İstanbul Barosu Başkanı Prof. Dr. İbrahim Özden Kaboğlu ve Yönetim Kurulu üyelerinin görevden alınması ve yeni yönetim seçilmesi talep edilen dava bugün Çağlayan’daki İstanbul Adalet Sarayı 2. Asliye Ceza Mahkemesi’nde görülecek.
İstanbul Cumhuriyet Başsavcılığı, 21 Aralık’ 2024'te Kuzey ve Doğu Suriye’de SİHA'larla öldürülen gazeteciler Nazım Daştan ve Cihan Bilgin'le ilgili yaptığı sosyal medya paylaşımının ardından İstanbul Barosu yönetimi hakkında soruşturma başlamıştı.
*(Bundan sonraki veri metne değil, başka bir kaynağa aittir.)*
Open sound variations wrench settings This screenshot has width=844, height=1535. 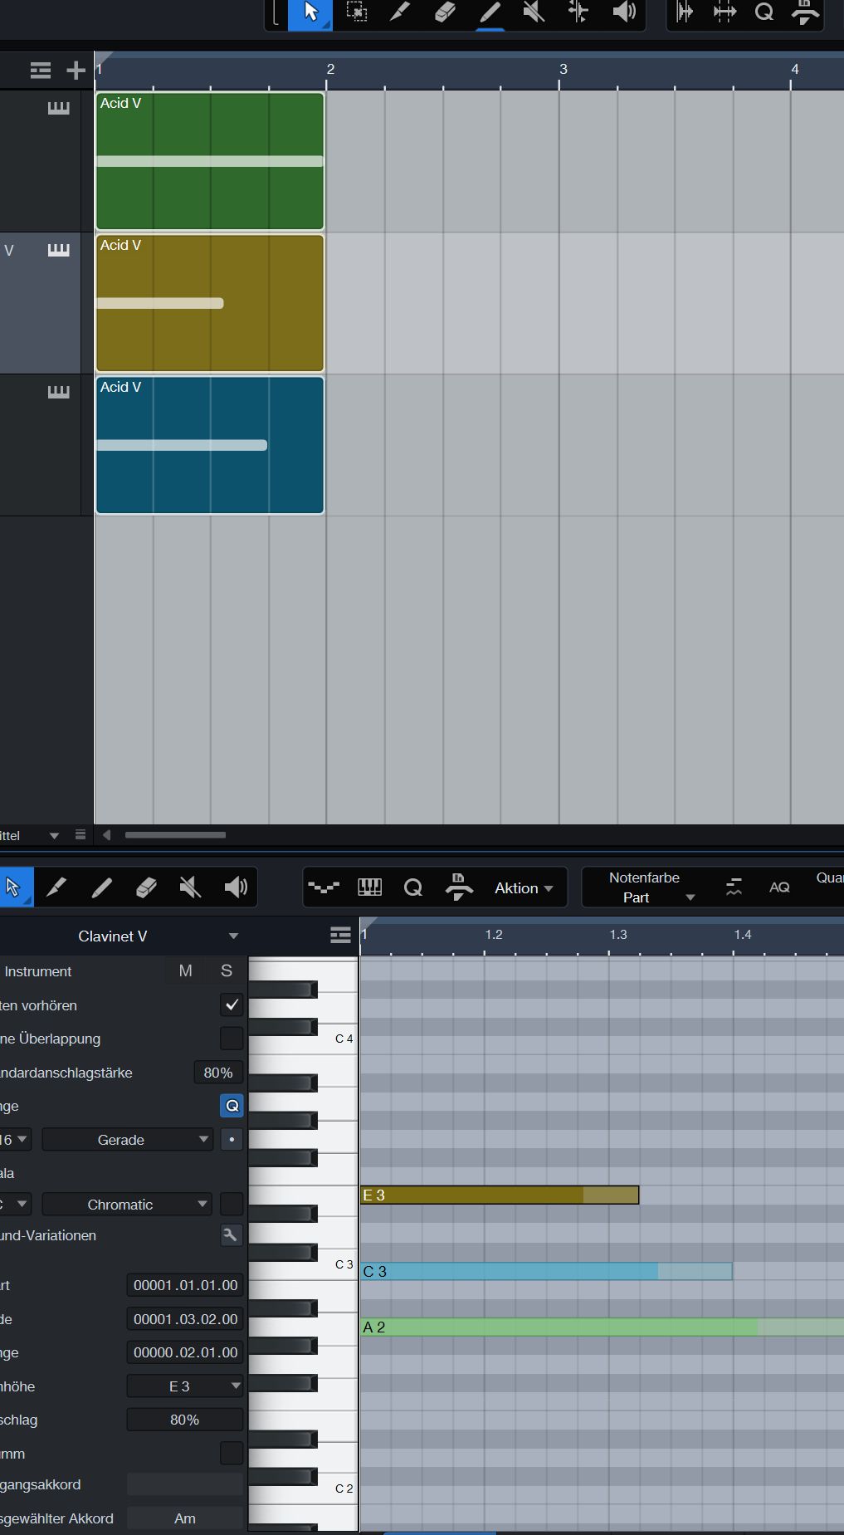[231, 1235]
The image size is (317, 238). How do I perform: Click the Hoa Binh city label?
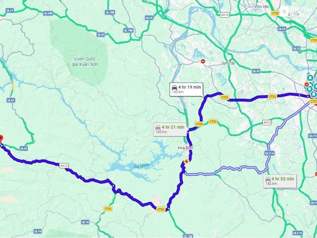(185, 148)
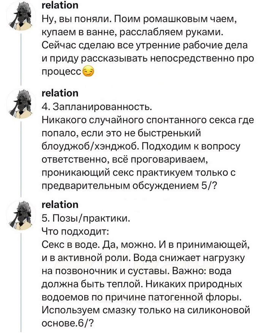Screen dimensions: 266x333
Task: Open the relation username on the topmost post
Action: [x=60, y=5]
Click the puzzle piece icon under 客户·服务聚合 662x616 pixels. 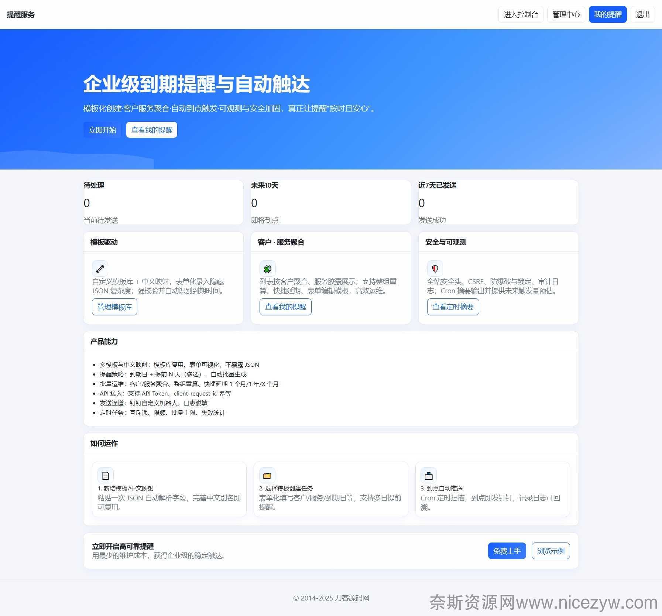pyautogui.click(x=268, y=269)
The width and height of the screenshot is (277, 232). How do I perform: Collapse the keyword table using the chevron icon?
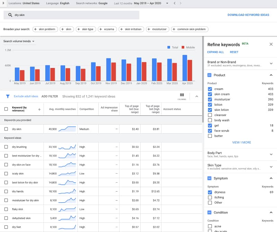(x=197, y=97)
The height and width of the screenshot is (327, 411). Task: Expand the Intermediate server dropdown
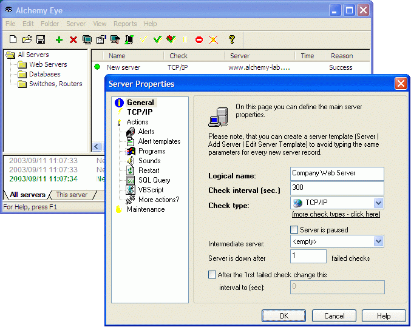tap(378, 241)
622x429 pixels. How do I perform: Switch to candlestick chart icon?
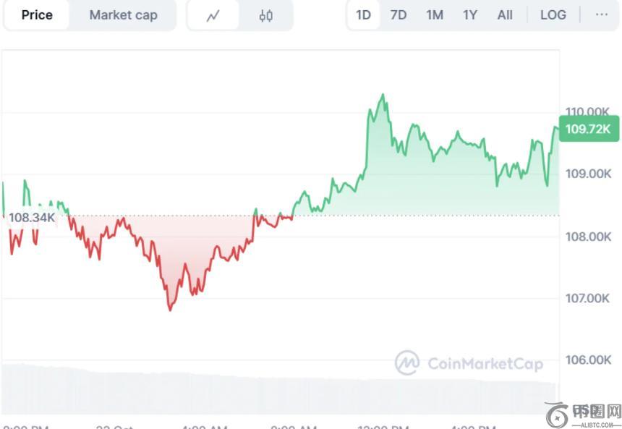point(266,15)
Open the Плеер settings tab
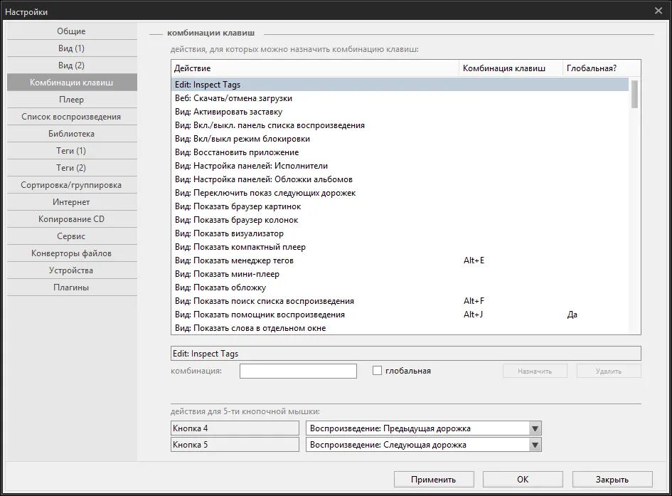The width and height of the screenshot is (672, 496). click(x=72, y=100)
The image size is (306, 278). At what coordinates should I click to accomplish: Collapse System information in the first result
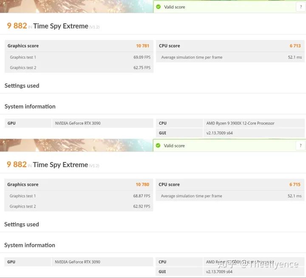pos(30,106)
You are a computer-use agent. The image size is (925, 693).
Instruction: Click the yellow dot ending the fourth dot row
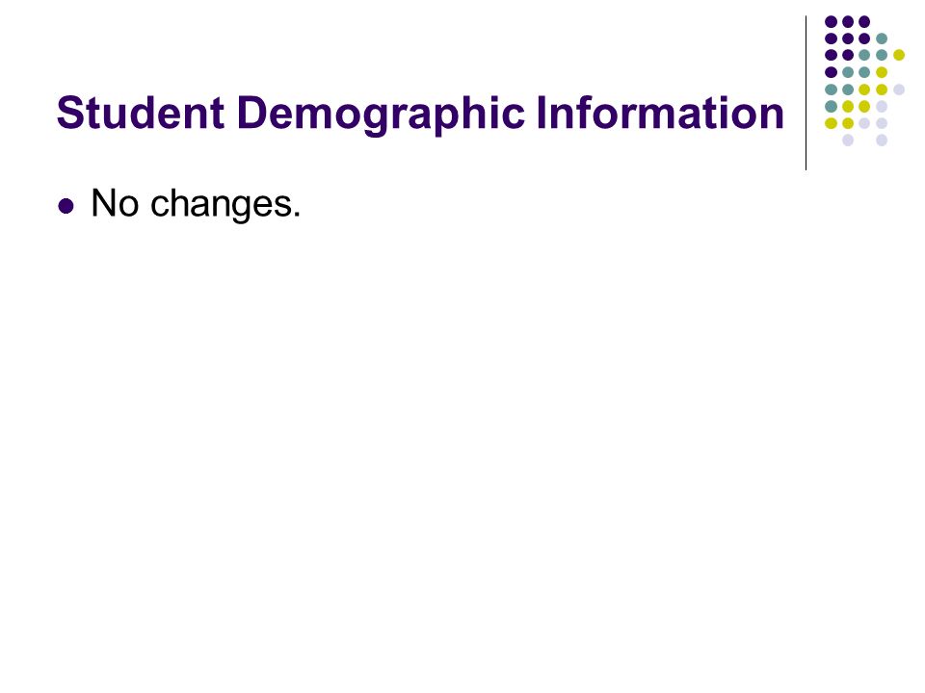pos(882,72)
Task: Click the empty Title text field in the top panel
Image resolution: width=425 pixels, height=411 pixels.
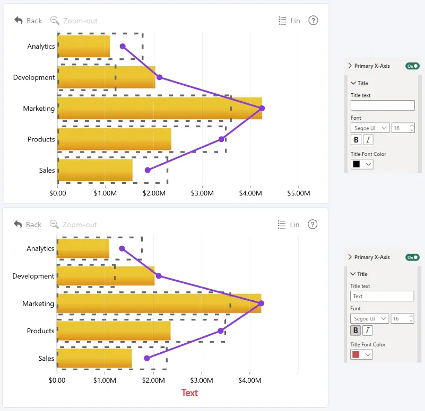Action: click(x=383, y=105)
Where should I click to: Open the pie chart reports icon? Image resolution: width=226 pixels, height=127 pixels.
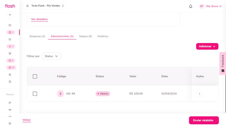[10, 82]
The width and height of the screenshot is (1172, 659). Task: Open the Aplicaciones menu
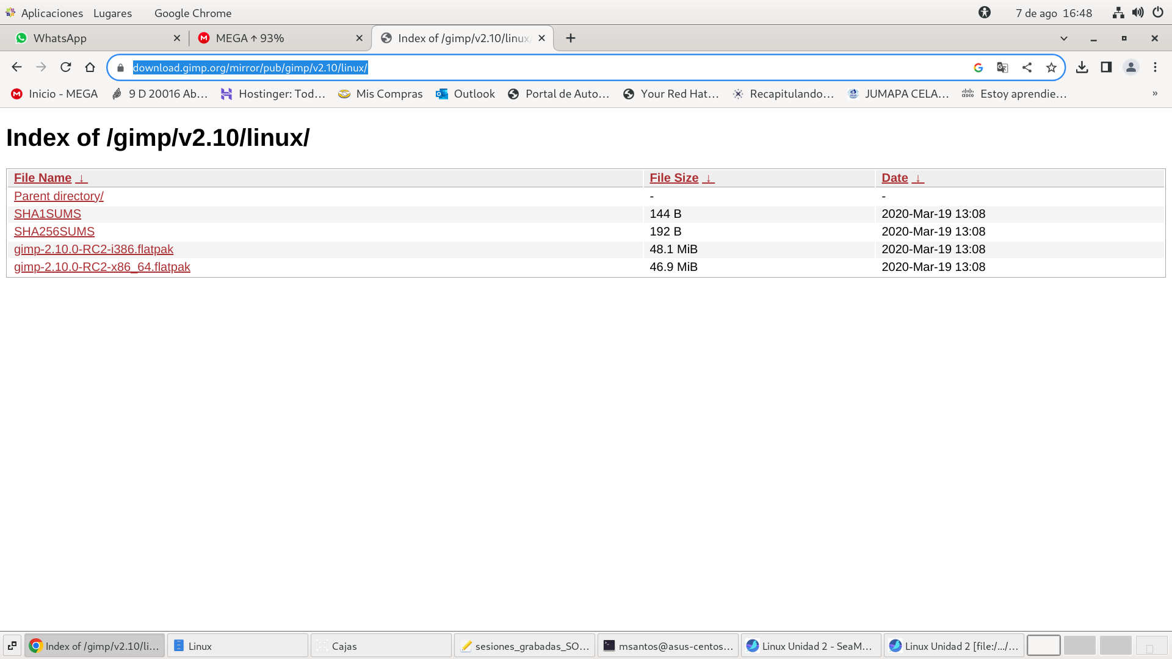pos(51,13)
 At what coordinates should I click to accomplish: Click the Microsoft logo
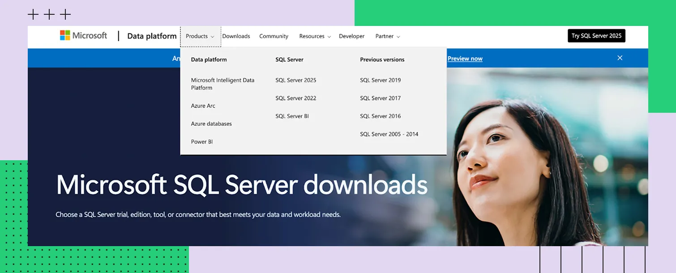click(84, 36)
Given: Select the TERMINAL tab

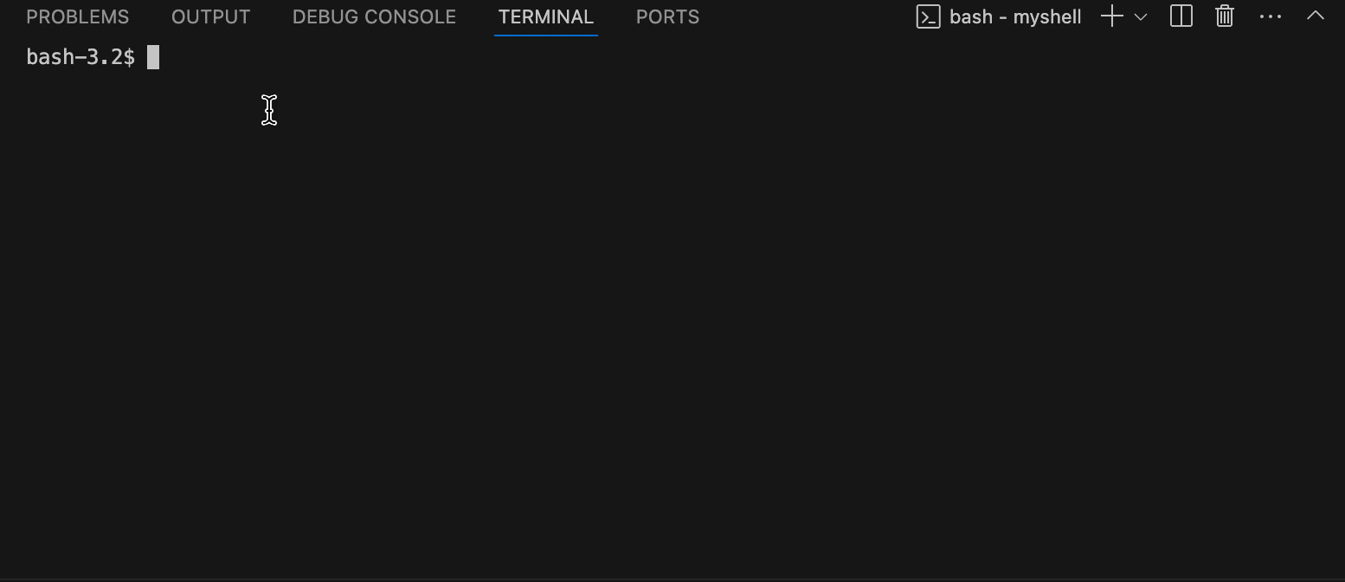Looking at the screenshot, I should point(546,17).
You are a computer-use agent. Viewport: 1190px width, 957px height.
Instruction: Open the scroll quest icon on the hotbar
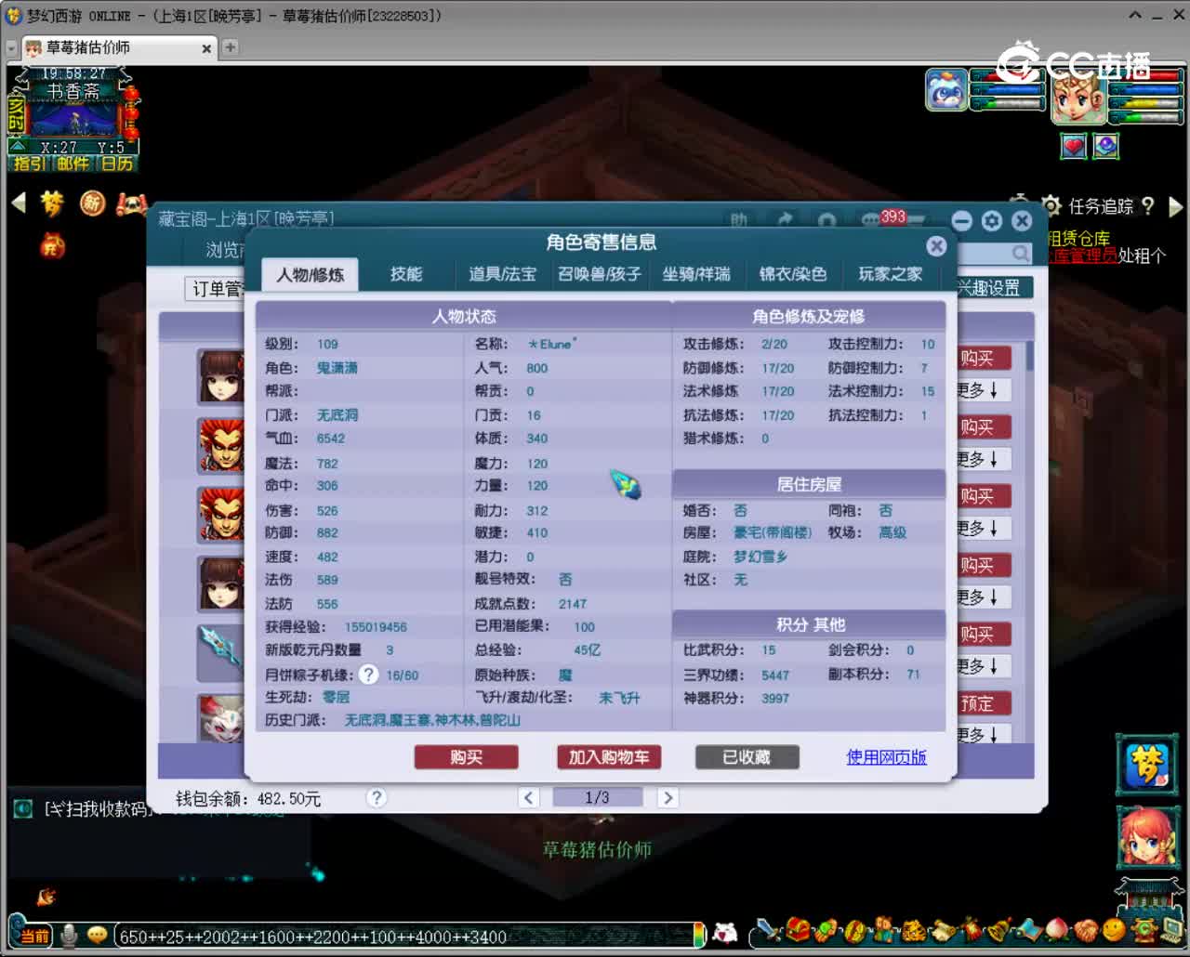coord(943,932)
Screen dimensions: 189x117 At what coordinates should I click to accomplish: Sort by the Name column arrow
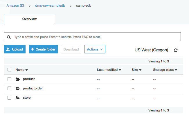27,70

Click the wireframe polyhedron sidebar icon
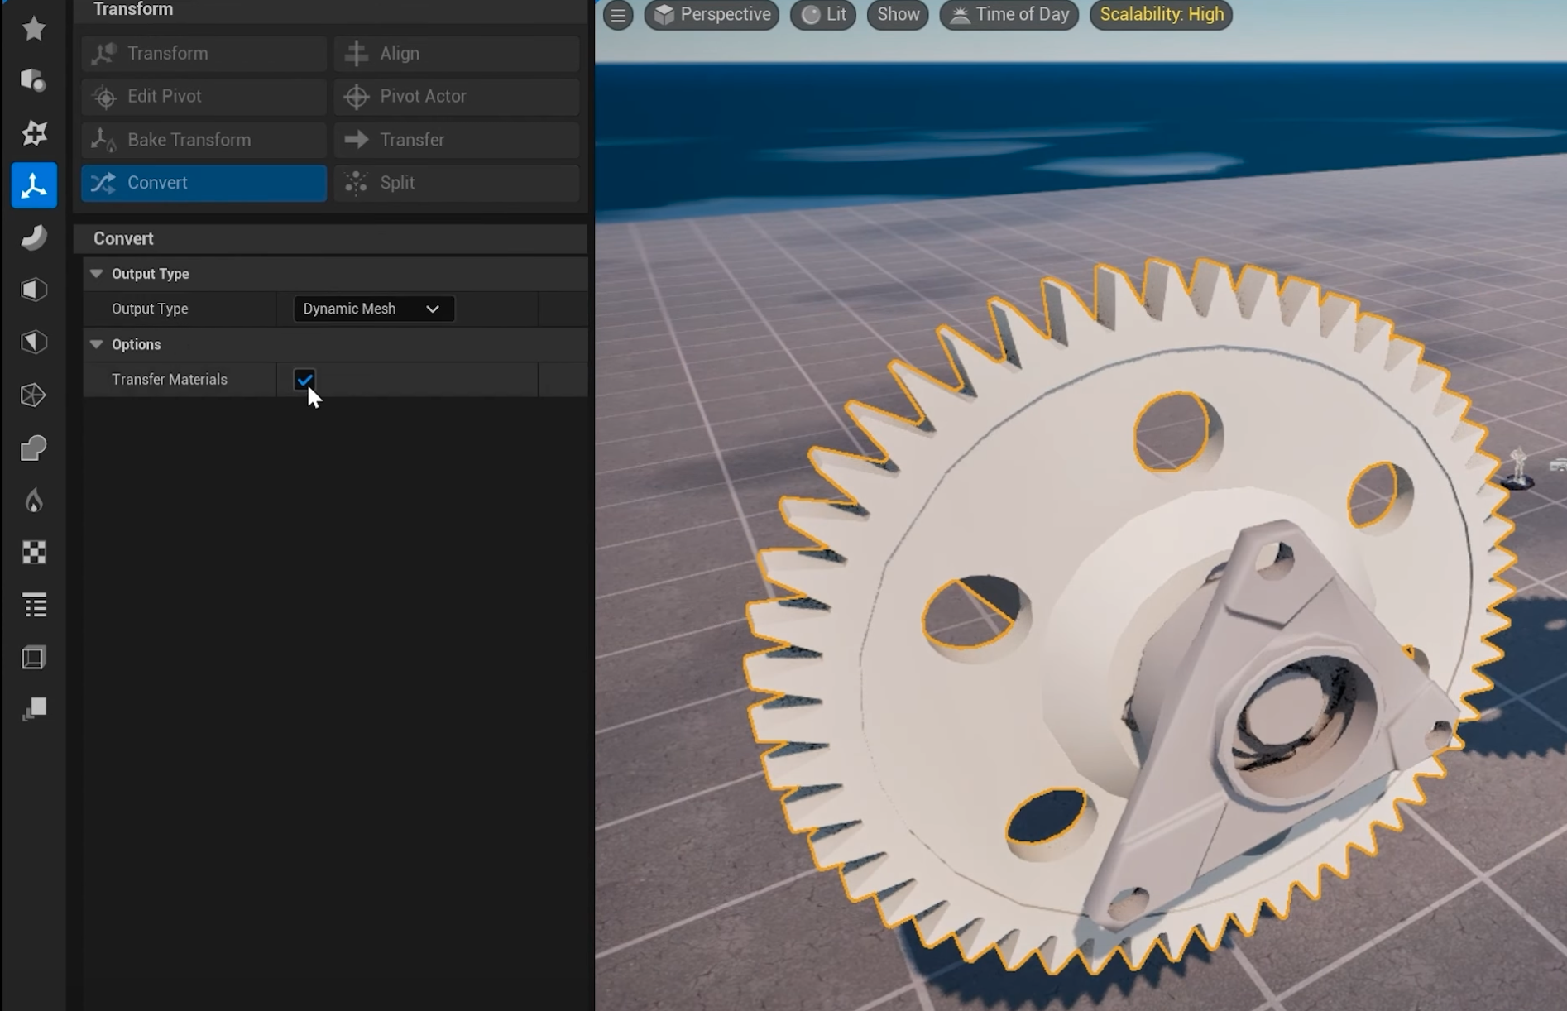pos(34,395)
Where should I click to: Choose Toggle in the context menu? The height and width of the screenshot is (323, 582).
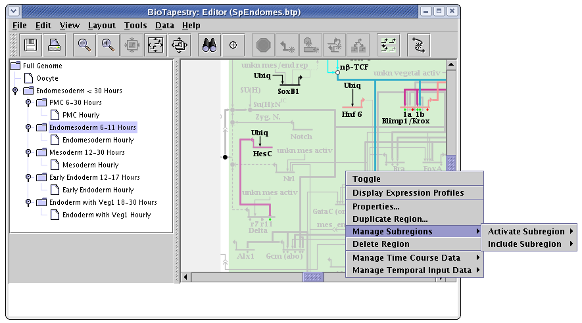(x=366, y=179)
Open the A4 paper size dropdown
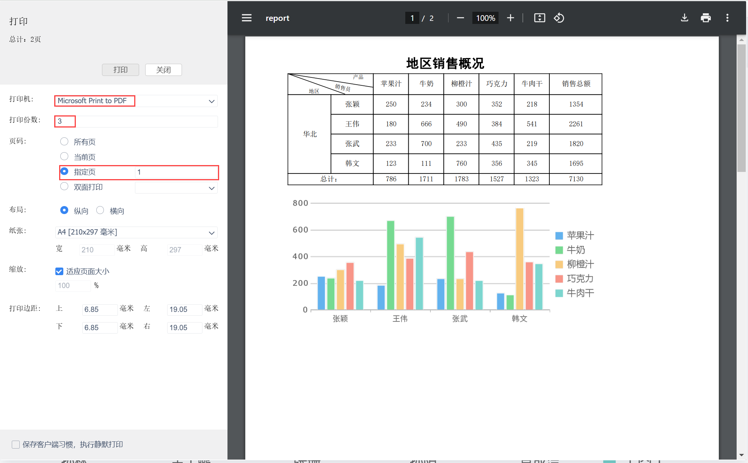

Soruşturma kapsamında Savcı, Kaboğlu ve tutuklu Yönetim Kurulu Üyesi Fırat Epözdemir'in de aralarında bulunduğu 11 kişi hakkında, "basın yoluyla terör örgütü propagandası yapmak" ve "basın yoluyla yanıltıcı bilgiyi alenen yaymak" suçlamalarıyla 3 yıldan 12 yıla kadar hapis cezası talep etti. Ayrıca Kaboğlu ve yönetim kurulunun görevden alınması talebiyle davaname hazırlandı.
Türkiye’nin en iyi Anayasa hukukçularından Prof. Dr. Kaboğlu ile bugün görülecek dava başta olmak üzere Türkiye’de son dönemde tartışılan birçok konu başlığında konuştuk.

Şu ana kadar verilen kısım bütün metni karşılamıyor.